O TEATRO DA VIDA

Por Carlos Sena

O ano se fecha como um espetáculo artístico que chega ao seu final. O teatro da vida pode estar lotado, mas pode também estar vazio. A gente se entrega ao espetáculo que se for bom a gente nem vê o tempo passar, mas se for ruim a gente se angustia. O teatro do existir, qual um espetáculo de arte, acontece indistintamente dos nossos quereres. O espetáculo do sol ignora nossas tristezas e até que  a gente escreva um novo “texto” para nova encenação no teatro do nosso tempo. O espetáculo das estrelas, da noite, das estações, dos dias nossos de todos os santos, transitam em nossa janela como se fosse um desfile de gala em noite de encantamento. “A moça feia debruçou na janela e sorriu”? A moça pode não ser feia, nem ser bonita, precisa apenas que exista no texto que a vida revisou para o teatro apoteótico da nossa existência. 

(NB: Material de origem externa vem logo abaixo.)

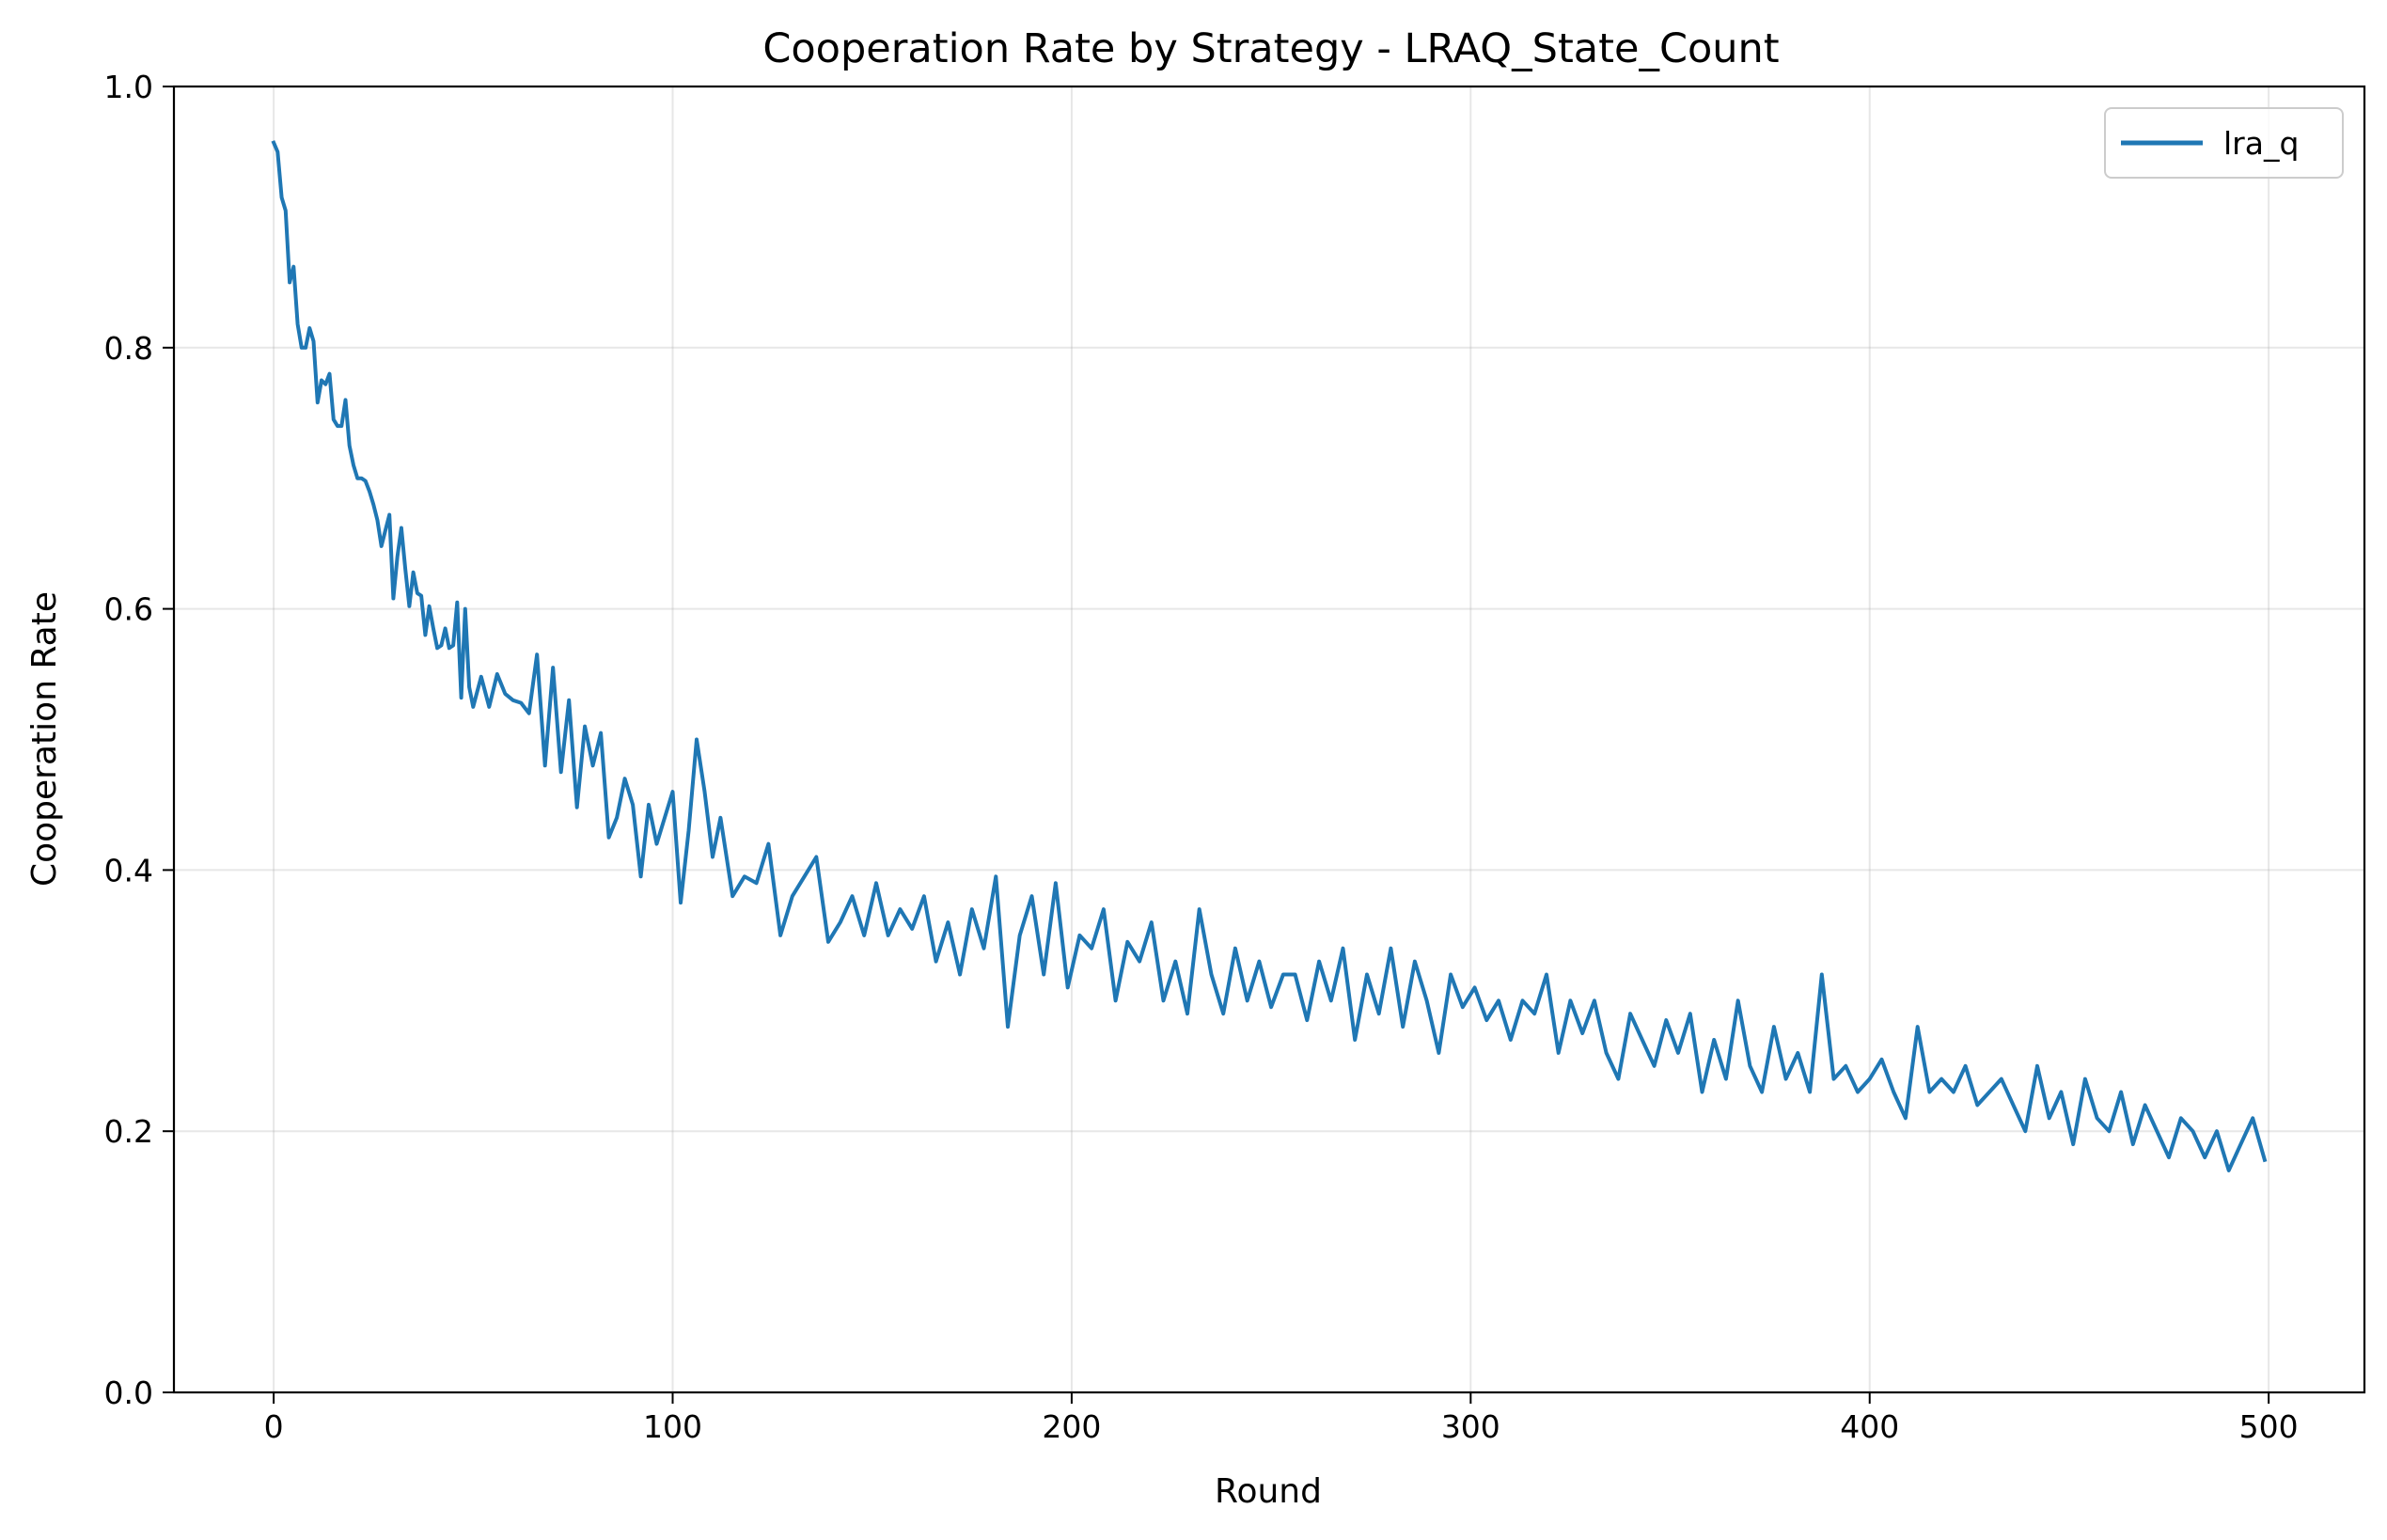 This screenshot has height=1540, width=2387. What do you see at coordinates (139, 740) in the screenshot?
I see `y-axis: 0.0 0.2 0.4 0.6 0.8 1.0` at bounding box center [139, 740].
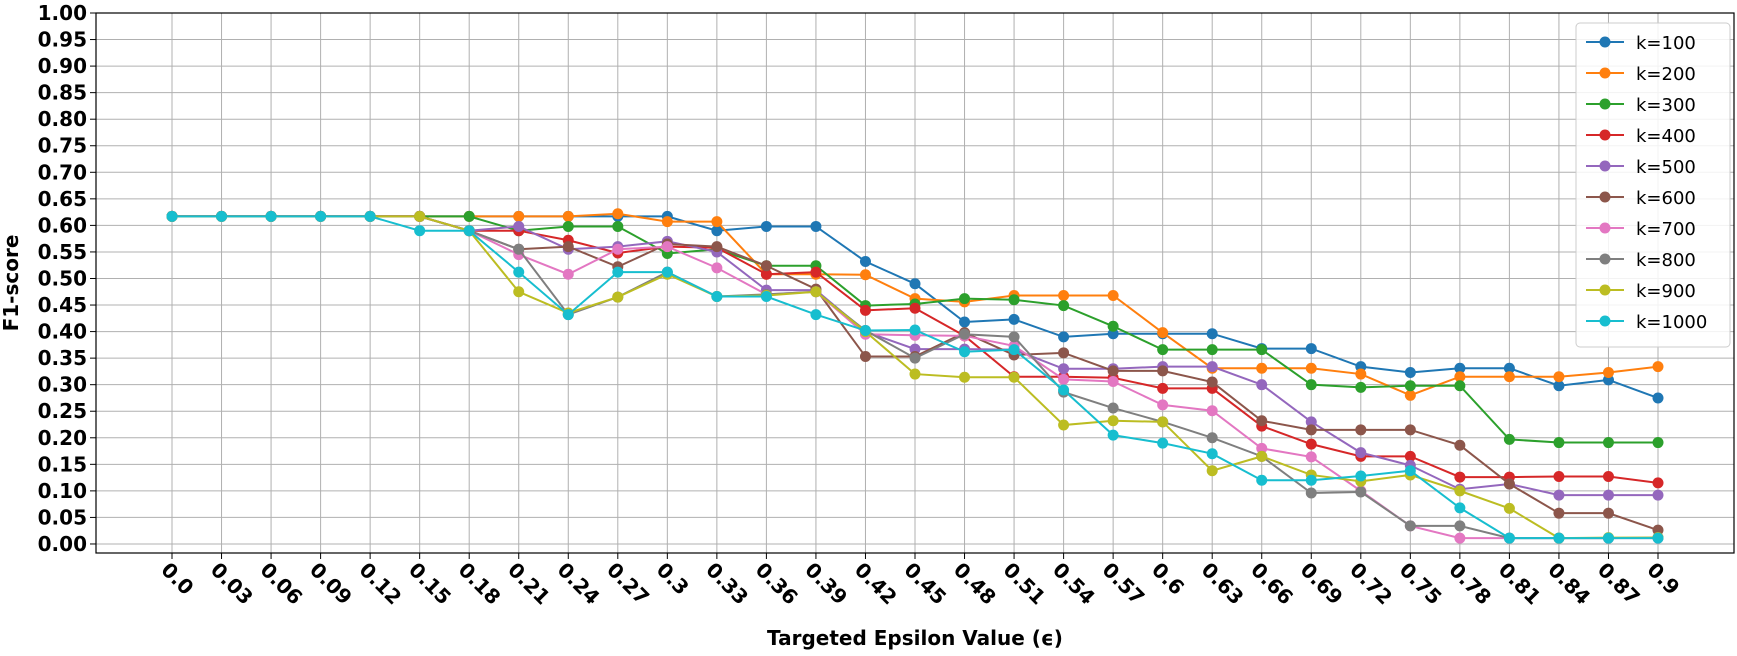 This screenshot has width=1737, height=656. Describe the element at coordinates (62, 172) in the screenshot. I see `y-tick-label: 0.70` at that location.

O ano se fecha como quem se esconde a sete chaves e se imiscui no fundo dos oceanos.  Ele se completa em si cumprindo sua função no tempo. Ignora-nos em nossas necessidades de dominá-lo enquanto tempo e transformá-lo enquanto sonhos, desejos de vida alvissareira. Se na lógica do tempo o ano se fecha, na lógica da semente ele morre para, na qualidade de grão, nascer de novo alimentando nossas ilusões. Cada ano é como se fosse um capítulo do nosso livro da vida. Cheio de mistérios, segue ele como uma locomotiva que ignora o destino dos passageiros. Em cada estação, descem pessoas com sonhos, angustias e solidão. Sobem pessoas animadas, bisonhas, com nesgas de esperanças a tiracolo. Outras felizes, determinadas. Comum a todas, apenas o palco da vida. Ali, posto à sua frente! Todas caminheiras existenciais em busca de serem felizes dos diversos jeitos permitidos ou inventados para isto. 

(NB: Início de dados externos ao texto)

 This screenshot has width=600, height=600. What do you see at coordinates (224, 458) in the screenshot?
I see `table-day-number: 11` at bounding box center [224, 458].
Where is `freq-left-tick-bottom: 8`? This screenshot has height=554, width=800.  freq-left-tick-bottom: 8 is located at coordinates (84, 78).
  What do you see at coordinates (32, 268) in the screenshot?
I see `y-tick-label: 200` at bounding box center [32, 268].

Acordo com se nem fosse hoje o ultimo dia. De repente, a TV me rebusca com notícias de festas em todos os lugares. Lá fora há um clima de festa, de entrega aos braços do novo ano como se nós não fossemos dele o mentor, mas o vassalo. Despedir-se de um ano e apostar no ano seguinte talvez seja a parte lúdica do teatro do tempo que, por não sabermos dominá-lo, inventamos formas ilusórias salutares, mesmo que questionáveis. Afinal, a lógica do tempo que contém o ano (velho e novo) é a mesma da bola de futebol: tem dois lados: o de dentro e o de fora! Pelo lado de fora festa, réveillon, fogos, champanhe; pelo lado de dento, mistério... Talvez conjugar a ilusão com a realidade fosse o ideal, posto que a vida é regada a sonhos. Estes, certamente, nos sustentam e nos ajudam a enfrentar nossa permanência na grande peça de teatro do nosso existir. Por isto é bom ir ao mar se isto lhe compraz a esperança. É bom vestir branco, se isto ajuda a consolidar a paz. É bom jogar flores ao mar. É bom rezar em pleno primeiro minuto do novo ano. É bom estar perto dos que amamos durante a passagem. Mas é bom que no início do novo ano, modifiquemos o texto daquele novo espetáculo que entra em cartaz por 365 dias e seis horas. Joguemos pela janela do carro, ou da casa, ou ao mar, todos os nossos rancores, todos os nossos “pecados”... Porque precisaremos de espaço no ano novo para de novo PECAR, beijar, sonhar, chorar, mas ser FELIZ como regra.